[Records from a data source]
==============================

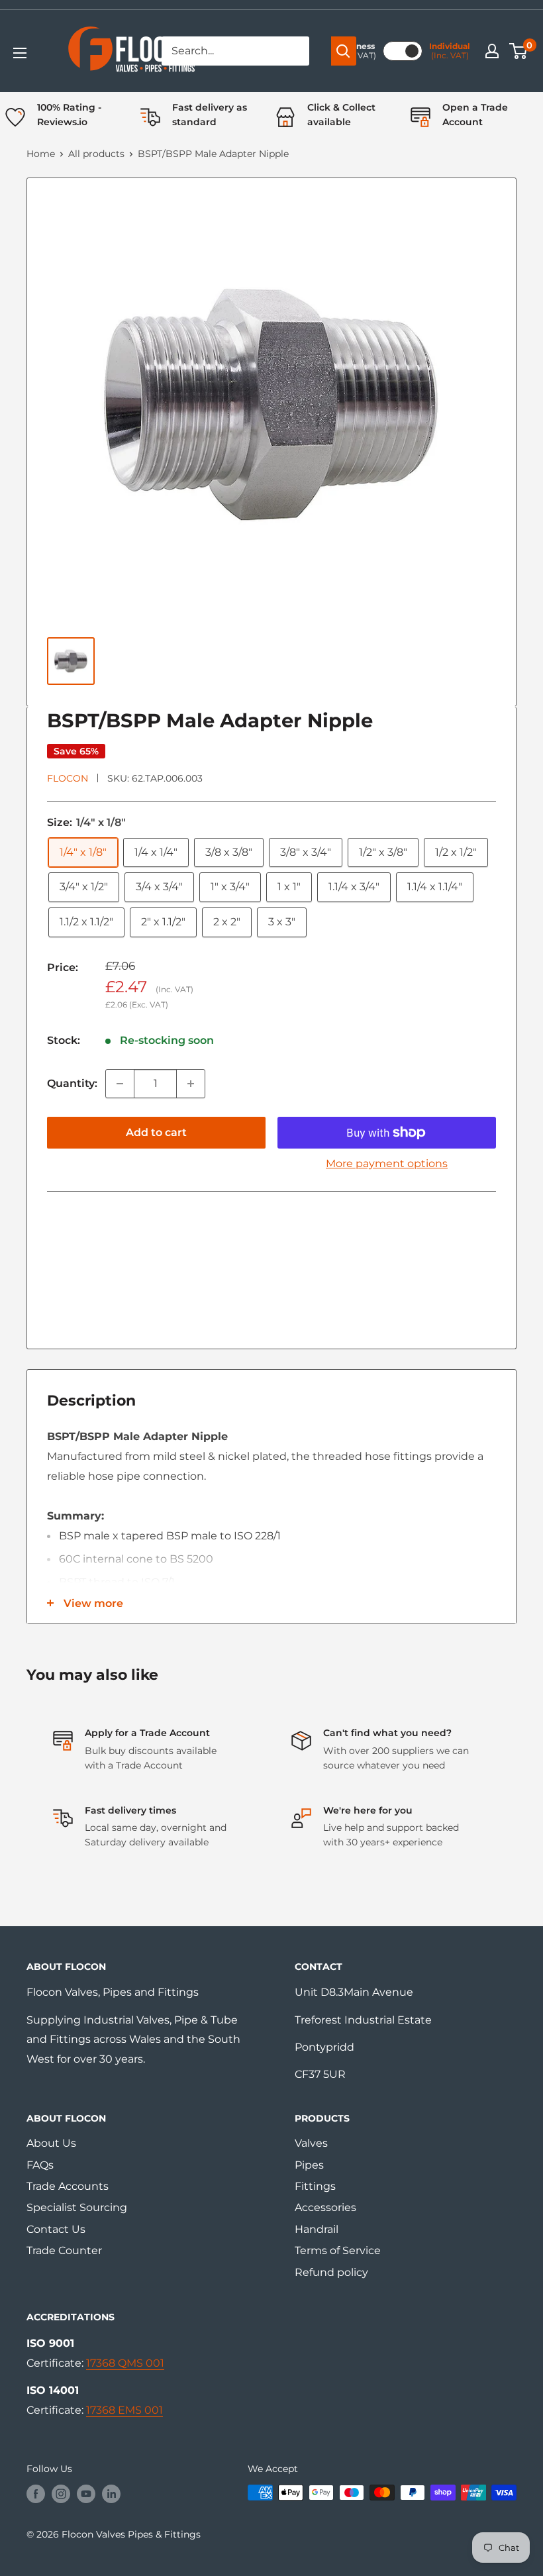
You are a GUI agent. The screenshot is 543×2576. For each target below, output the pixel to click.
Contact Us (55, 2229)
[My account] (492, 51)
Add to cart (156, 1132)
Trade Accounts (67, 2186)
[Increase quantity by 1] (191, 1084)
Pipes (309, 2165)
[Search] (343, 51)
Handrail (316, 2229)
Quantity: (72, 1083)
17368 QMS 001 (125, 2363)
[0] (519, 51)
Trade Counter (64, 2250)
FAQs (40, 2165)
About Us (51, 2143)
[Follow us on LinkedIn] (111, 2494)
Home (40, 154)
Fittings (315, 2186)
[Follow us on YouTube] (86, 2494)
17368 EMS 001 (124, 2410)
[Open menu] (19, 53)
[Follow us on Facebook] (35, 2494)
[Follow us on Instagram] (61, 2494)
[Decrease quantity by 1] (120, 1084)
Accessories (325, 2207)
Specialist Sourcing (76, 2207)
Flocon (67, 778)
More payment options (387, 1163)
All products (96, 154)
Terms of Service (338, 2250)
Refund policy (331, 2272)
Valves (311, 2143)
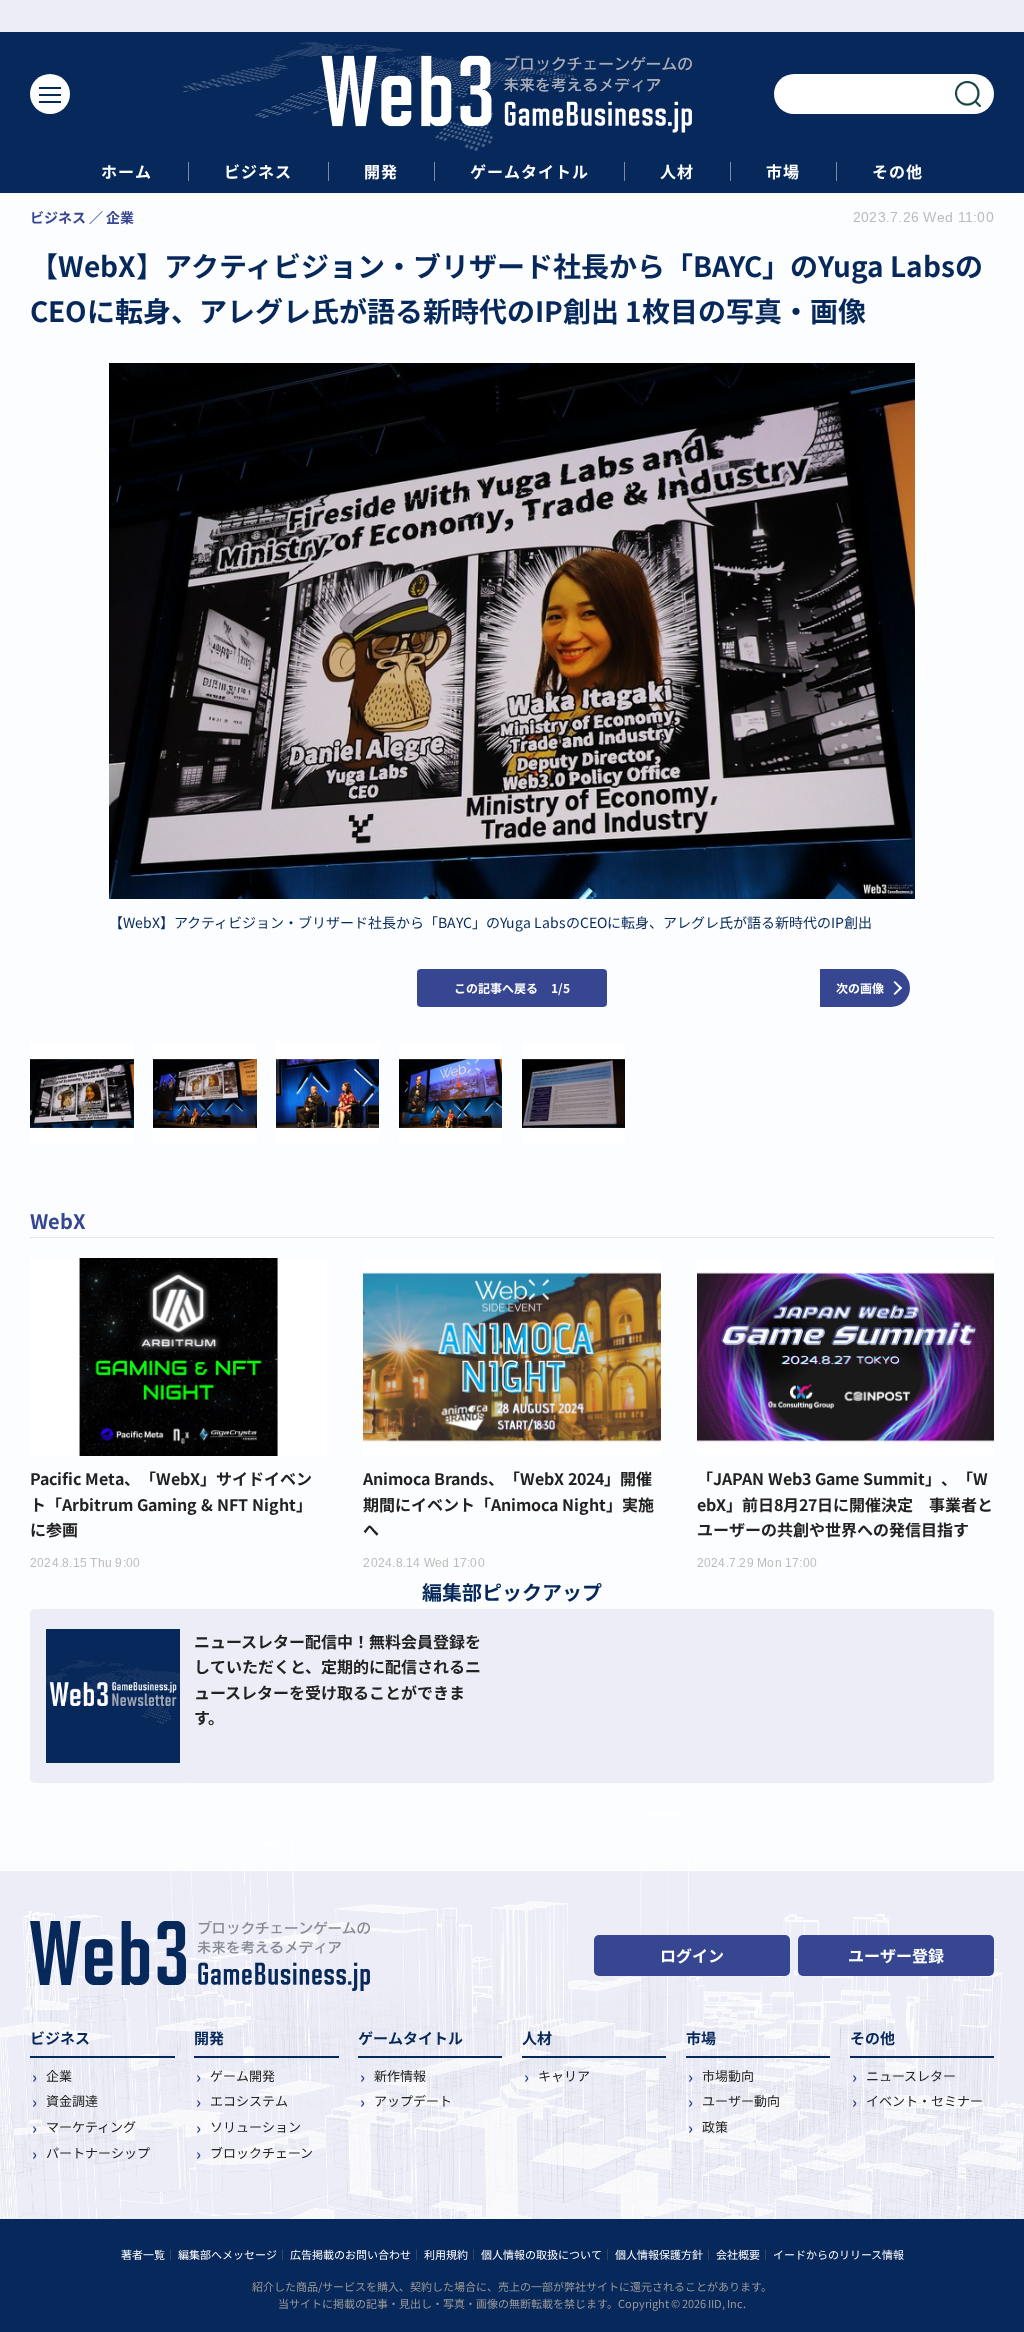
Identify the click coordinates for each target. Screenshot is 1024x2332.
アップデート (413, 2100)
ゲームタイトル (529, 171)
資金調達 (72, 2100)
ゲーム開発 (242, 2075)
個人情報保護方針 (659, 2254)
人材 (677, 171)
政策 (715, 2126)
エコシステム (249, 2100)
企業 (59, 2075)
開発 (381, 171)
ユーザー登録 (896, 1955)
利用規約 (446, 2254)
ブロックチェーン (261, 2152)
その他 (897, 171)
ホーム (126, 171)
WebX (58, 1220)
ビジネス (258, 171)
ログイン (692, 1955)
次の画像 (860, 987)
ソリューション (255, 2126)
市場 (783, 171)
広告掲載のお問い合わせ (350, 2254)
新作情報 (400, 2075)
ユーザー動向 (741, 2100)
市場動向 (728, 2075)
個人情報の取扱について (541, 2254)
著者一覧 (143, 2254)
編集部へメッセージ (227, 2254)
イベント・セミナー (924, 2100)
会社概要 (738, 2254)
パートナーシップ (98, 2152)
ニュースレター (911, 2075)
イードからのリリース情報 (838, 2254)
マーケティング (91, 2126)
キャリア (564, 2075)
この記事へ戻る (512, 987)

==============================

WHAT IS NEEDED. Could you repeat each line above exactly as written? Omit the pictures.

RESULT OF THIS TASK.
You are a GUI agent. The screenshot is 543×2576. For each target below, output the pixel to click.
Contact Us (55, 2229)
[My account] (492, 51)
Add to cart (156, 1132)
Trade Accounts (67, 2186)
[Increase quantity by 1] (191, 1084)
Pipes (309, 2165)
[Search] (343, 51)
Handrail (316, 2229)
Quantity: (72, 1083)
17368 QMS 001 (125, 2363)
[0] (519, 51)
Trade Counter (64, 2250)
FAQs (40, 2165)
About Us (51, 2143)
[Follow us on LinkedIn] (111, 2494)
Home (40, 154)
Fittings (315, 2186)
[Follow us on YouTube] (86, 2494)
17368 EMS 001 (124, 2410)
[Open menu] (19, 53)
[Follow us on Facebook] (35, 2494)
[Follow us on Instagram] (61, 2494)
[Decrease quantity by 1] (120, 1084)
Accessories (325, 2207)
Specialist Sourcing (76, 2207)
Flocon (67, 778)
More payment options (387, 1163)
All products (96, 154)
Terms of Service (338, 2250)
Refund policy (331, 2272)
Valves (311, 2143)
Identify the click coordinates for each target. Screenshot is 1024x2332.
アップデート (413, 2100)
ゲームタイトル (529, 171)
資金調達 (72, 2100)
ゲーム開発 (242, 2075)
個人情報保護方針 (659, 2254)
人材 (677, 171)
政策 (715, 2126)
エコシステム (249, 2100)
企業 (59, 2075)
開発 (381, 171)
ユーザー登録 (896, 1955)
利用規約 (446, 2254)
ブロックチェーン (261, 2152)
その他 (897, 171)
ホーム (126, 171)
WebX (58, 1220)
ビジネス (258, 171)
ログイン (692, 1955)
次の画像 (860, 987)
ソリューション (255, 2126)
市場 (783, 171)
広告掲載のお問い合わせ (350, 2254)
新作情報 (400, 2075)
ユーザー動向 (741, 2100)
市場動向 (728, 2075)
個人情報の取扱について (541, 2254)
著者一覧 (143, 2254)
編集部へメッセージ (227, 2254)
イベント・セミナー (924, 2100)
会社概要 (738, 2254)
パートナーシップ (98, 2152)
ニュースレター (911, 2075)
イードからのリリース情報 (838, 2254)
マーケティング (91, 2126)
キャリア (564, 2075)
この記事へ戻る (512, 987)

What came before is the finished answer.